Nesta incrível viagem pela saúde mental, ficamos a conhecer Leopoldina de Almeida, doméstica no BI e modista por convicção, que ficou viúva aos 19 anos sem concretizar o desejo de emigrar. Mas sabia ler, isto numa altura em que 70 por cento da população era analfabeta; Noé Galvão, o “relojoeiro sem nome”, numa história com precisão de um relógio suíço que serve para traçar um mapa da história da epilepsia; Simão de Carvalho Proença, cujo gatilho da loucura terá sido accionado por uma transferência geográfica profissional – e que fez Catarina perceber que para compreender uma doença mental tão grave como a esquizofrenia não lhe bastaria ler; Manuel de Avelar Rodrigues, qualquer coisa como o “Tom Sawer de São Martinho do Porto”, capitão de longo curso e português naturalizado brasileiro; Valentim de Barros, um homem que um dia foi bailarino e mestre do crochet, um homossexual num tempo em que ser diagnosticado como tal “era sofrer de patologia grave, com causas, sintomas ou manifestações, formas de tratamento e, claro, prognóstico” – um estado que, segundo Egas Moniz era, em 1901, um “terrível e indecoroso vício”, cabendo aos médicos libertar estes infelizes; Clemente da Costa Santos, que queria ser engenheiro militar mas sofreu de demência precoce, num percurso de vida que nos mostra o olhar público sobre os asilos de mendicidade e a loucura perto da vista; Ricardo Vinte e Um, cujo apelido terá nascido a partir dos 21 filhos da sua avó, que foi internado por injúrias e difamação depois de uma ida frustrada ao Palácio de São Bento – e que afirmava ter o poder de fazer cair aviões; e Jaime Fernandes, pintor e artista que aproveitou o pouco espaço de manobra e os parcos materiais que tinha à mão para se tornar num “artista acidental”, representante maior daquilo que alguns chamam de arte bruta.

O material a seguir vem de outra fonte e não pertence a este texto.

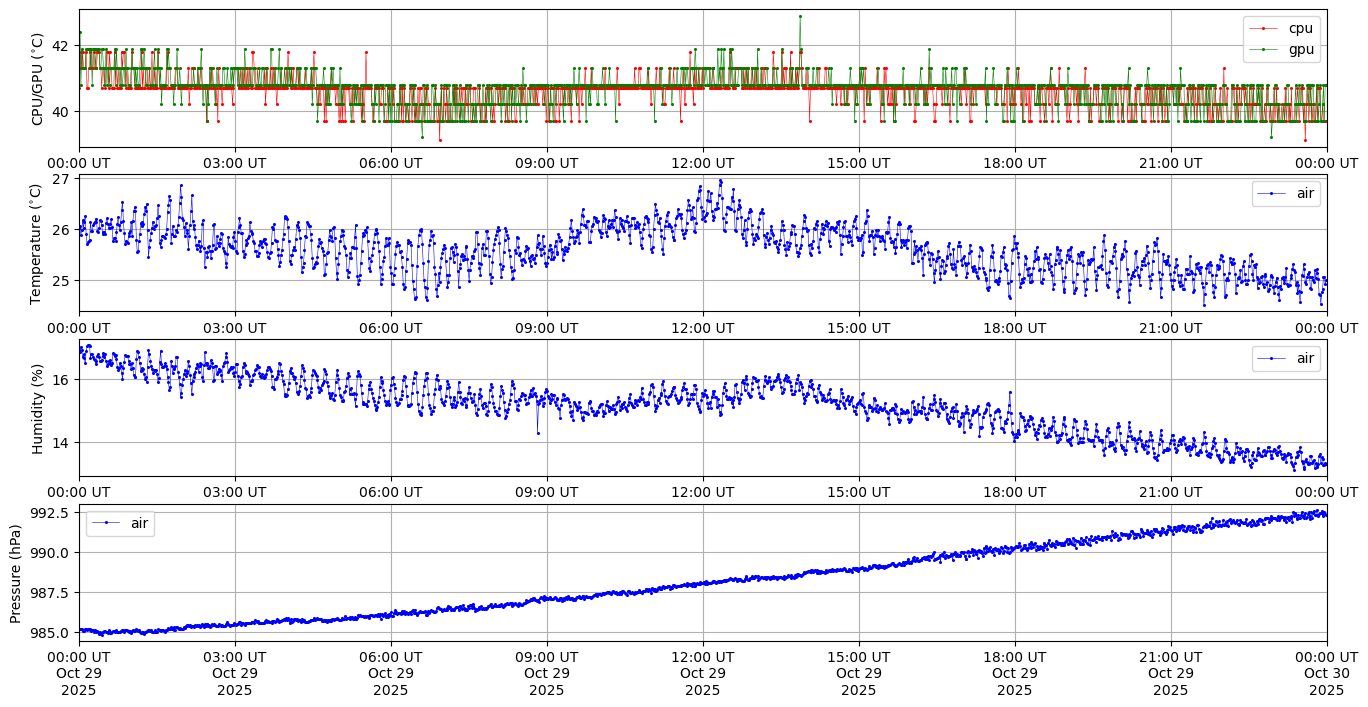Click the CPU/GPU (°C) y-axis label

(x=38, y=79)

Através destas oito vidas, imaginadas e investigadas com lupa e cachimbo por Catarina Gomes, traça-se um retrato da saúde mental – e sobretudo da falta dela –, dos preconceitos enraizados e de costumes sociais implantados ao longo de dois séculos em Portugal, bem como deste lugar onde “poucos meios havia a oferecer aos doentes agitados. Os psicofármacos modernos só chegariam quase duas décadas depois da entrada de Jaime no manicómio, já na década de 1960. A instituição reconhece a sua impotência terapêutica. A própria mudança de nome, em 1945 – de Manicómio Bombarda passa a chamar-se Asilo Psiquiátrico (até 1948) – é sintomática. Em vez de tentar curar, admite-se que a sobrelotação e as más condições transformam a instituição em armazém de doentes incuráveis, em mero asilo”. Um livro de não ficção que se lê como um romance de época, e que resulta de um trabalho de investigação de se lhe tirar o chapéu. Se andam à procura de um bom livro, levem este pedaço de loucura para casa.